Так, Дзержинскому РПТ дирекция больницы им. С. Перовской дала заявку в октябре месяце 1941 г. на продовольственные товары на 162 человека, а фактически имелось 74 человека, на ноябрь месяц – на 162 при фактическом наличии 102 человек. Ясли № 8 на октябрь месяц предъявили заявку на продовольственные товары на 100 человек, а фактическое наличие детей не превышало 38 человек; на ноябрь месяц заявка дана на 65 человек, но фактически находилось с 1 ноября по 10 всего лишь 36 человек.
На базе закрытых учреждений Петроградского РПТ (директор Литвиненко) преступно хранятся продовольственные товары: русое масло в бочках находится на полу без настила на два сантиметра в воде; в кладовой на полу без стеллажей лежали шпиг, копчености, масло сливочное, сметана.

Данные привязки к пиксельным координатам
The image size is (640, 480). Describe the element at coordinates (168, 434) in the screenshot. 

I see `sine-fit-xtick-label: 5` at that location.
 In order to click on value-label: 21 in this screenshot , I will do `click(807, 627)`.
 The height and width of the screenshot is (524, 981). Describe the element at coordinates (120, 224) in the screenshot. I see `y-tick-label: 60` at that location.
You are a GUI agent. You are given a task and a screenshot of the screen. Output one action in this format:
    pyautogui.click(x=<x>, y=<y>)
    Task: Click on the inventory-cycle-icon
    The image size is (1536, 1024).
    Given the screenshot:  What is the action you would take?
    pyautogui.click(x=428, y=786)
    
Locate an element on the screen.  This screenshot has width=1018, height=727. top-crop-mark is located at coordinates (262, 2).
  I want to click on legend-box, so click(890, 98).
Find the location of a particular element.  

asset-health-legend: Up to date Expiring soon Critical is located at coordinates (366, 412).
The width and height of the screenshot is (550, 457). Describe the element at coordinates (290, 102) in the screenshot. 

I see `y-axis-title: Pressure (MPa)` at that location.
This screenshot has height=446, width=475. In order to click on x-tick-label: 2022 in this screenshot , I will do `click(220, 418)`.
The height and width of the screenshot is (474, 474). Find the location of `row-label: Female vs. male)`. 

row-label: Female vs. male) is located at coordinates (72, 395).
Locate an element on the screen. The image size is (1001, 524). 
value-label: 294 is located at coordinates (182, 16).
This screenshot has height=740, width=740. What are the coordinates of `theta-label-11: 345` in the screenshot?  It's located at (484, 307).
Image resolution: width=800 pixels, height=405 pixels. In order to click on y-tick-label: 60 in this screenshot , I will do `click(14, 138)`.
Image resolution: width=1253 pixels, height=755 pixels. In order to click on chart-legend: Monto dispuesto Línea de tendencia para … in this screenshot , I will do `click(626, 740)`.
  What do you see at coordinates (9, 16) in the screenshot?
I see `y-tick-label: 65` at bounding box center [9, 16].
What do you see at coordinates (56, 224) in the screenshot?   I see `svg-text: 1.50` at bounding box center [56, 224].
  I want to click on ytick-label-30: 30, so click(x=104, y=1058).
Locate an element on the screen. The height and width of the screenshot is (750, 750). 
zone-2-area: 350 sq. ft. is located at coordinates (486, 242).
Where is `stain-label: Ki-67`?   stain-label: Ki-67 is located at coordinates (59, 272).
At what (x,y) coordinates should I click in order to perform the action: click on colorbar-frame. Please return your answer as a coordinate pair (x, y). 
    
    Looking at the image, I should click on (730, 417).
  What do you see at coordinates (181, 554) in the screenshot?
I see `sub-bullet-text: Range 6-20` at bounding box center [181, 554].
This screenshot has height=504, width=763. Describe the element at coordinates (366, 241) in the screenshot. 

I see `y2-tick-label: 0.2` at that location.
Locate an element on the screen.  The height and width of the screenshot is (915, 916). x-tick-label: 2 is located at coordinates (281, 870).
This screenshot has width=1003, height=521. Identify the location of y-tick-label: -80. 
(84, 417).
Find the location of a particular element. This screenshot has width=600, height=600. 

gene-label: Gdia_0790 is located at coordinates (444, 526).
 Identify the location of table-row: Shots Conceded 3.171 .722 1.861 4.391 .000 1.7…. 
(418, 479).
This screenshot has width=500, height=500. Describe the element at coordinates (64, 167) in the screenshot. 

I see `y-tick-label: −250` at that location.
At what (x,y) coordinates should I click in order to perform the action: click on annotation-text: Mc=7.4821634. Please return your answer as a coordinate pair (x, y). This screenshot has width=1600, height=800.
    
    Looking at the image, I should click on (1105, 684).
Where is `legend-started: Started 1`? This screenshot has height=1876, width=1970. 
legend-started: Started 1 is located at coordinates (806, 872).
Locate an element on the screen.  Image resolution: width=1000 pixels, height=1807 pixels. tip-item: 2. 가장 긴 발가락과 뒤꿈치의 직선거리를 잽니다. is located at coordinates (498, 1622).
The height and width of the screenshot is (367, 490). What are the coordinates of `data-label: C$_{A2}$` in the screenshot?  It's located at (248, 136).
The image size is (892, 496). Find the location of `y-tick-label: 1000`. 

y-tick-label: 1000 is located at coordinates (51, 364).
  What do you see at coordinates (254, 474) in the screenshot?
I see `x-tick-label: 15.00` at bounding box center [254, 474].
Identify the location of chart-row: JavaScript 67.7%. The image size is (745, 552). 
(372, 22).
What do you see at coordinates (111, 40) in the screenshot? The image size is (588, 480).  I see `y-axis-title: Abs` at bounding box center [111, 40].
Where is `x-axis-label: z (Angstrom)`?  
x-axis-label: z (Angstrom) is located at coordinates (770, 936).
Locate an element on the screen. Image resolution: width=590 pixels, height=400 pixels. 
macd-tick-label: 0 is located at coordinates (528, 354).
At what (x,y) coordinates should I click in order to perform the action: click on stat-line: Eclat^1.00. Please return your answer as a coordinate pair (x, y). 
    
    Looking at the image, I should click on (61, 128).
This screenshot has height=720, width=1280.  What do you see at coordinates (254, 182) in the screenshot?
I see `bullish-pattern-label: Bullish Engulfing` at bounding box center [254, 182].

## [Выполните задания]
1. Согласно исходному тексту, на сколько человек ясли № 8 подали заявку на продовольственные товары на октябрь?
2. Перечислите все продукты, которые, как сказано в исходном тексте, лежали в кладовой на полу без стеллажей.
3. Чем исходный текст объясняет утверждение, что продовольственные товары на базе закрытых учреждений Петроградского РПТ хранятся преступно?
Эти данные никак не связаны с исходным текстом.

## [Ответы к заданиям]
1. На 100 человек.

2. Шпиг, копчености, масло сливочное, сметана.

3. Масло в бочках стоит на полу без настила, на два сантиметра в воде. В кладовой шпиг, копчености, сливочное масло и сметана лежали на полу без стеллажей.